▸ Task details: Transcribe every record in full, keeping it exactly the same.

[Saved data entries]
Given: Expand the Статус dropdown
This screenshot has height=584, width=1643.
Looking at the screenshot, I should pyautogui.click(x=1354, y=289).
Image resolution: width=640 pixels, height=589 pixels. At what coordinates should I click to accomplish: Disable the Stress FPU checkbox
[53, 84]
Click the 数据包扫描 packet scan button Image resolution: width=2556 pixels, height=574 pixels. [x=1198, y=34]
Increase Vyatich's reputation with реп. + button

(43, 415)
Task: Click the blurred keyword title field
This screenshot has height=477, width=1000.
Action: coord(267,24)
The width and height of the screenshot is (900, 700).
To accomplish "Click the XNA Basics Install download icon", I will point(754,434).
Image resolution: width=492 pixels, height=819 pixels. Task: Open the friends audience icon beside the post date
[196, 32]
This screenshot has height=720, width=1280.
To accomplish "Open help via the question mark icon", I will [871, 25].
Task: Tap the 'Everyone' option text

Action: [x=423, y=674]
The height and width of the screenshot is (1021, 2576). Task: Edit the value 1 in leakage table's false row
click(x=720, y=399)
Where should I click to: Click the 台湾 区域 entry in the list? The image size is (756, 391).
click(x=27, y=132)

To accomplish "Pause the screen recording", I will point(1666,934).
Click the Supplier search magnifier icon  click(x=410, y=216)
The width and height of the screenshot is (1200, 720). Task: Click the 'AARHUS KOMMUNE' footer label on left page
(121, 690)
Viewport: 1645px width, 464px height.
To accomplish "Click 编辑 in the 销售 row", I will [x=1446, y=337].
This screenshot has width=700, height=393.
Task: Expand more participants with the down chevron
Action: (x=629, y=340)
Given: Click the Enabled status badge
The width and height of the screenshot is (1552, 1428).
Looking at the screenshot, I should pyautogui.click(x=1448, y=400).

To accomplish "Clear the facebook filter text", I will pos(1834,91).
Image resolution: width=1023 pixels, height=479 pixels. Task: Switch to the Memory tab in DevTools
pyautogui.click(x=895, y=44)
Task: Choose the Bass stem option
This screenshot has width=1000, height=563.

▸ Result for this task:
Given: Expand the Статус dropdown
This screenshot has height=584, width=1643.
Looking at the screenshot, I should pyautogui.click(x=1354, y=289).
Image resolution: width=640 pixels, height=589 pixels. At what coordinates should I click to accomplish: Disable the Stress FPU checkbox
[53, 84]
Click the 数据包扫描 packet scan button Image resolution: width=2556 pixels, height=574 pixels. [x=1198, y=34]
Increase Vyatich's reputation with реп. + button

(43, 415)
Task: Click the blurred keyword title field
This screenshot has height=477, width=1000.
Action: coord(267,24)
The width and height of the screenshot is (900, 700).
To accomplish "Click the XNA Basics Install download icon", I will point(754,434).
Image resolution: width=492 pixels, height=819 pixels. Task: Open the friends audience icon beside the post date
[196, 32]
This screenshot has height=720, width=1280.
To accomplish "Open help via the question mark icon", I will [871, 25].
Task: Tap the 'Everyone' option text

Action: [x=423, y=674]
The height and width of the screenshot is (1021, 2576). Task: Edit the value 1 in leakage table's false row
click(x=720, y=399)
Where should I click to: Click the 台湾 区域 entry in the list? The image size is (756, 391).
click(x=27, y=132)

To accomplish "Pause the screen recording", I will point(1666,934).
Click the Supplier search magnifier icon  click(x=410, y=216)
The width and height of the screenshot is (1200, 720). Task: Click the 'AARHUS KOMMUNE' footer label on left page
(121, 690)
Viewport: 1645px width, 464px height.
To accomplish "Click 编辑 in the 销售 row", I will [x=1446, y=337].
This screenshot has width=700, height=393.
Task: Expand more participants with the down chevron
Action: (x=629, y=340)
Given: Click the Enabled status badge
The width and height of the screenshot is (1552, 1428).
Looking at the screenshot, I should pyautogui.click(x=1448, y=400).

To accomplish "Clear the facebook filter text", I will pos(1834,91).
Image resolution: width=1023 pixels, height=479 pixels. Task: Switch to the Memory tab in DevTools
pyautogui.click(x=895, y=44)
Task: Choose the Bass stem option
This screenshot has width=1000, height=563.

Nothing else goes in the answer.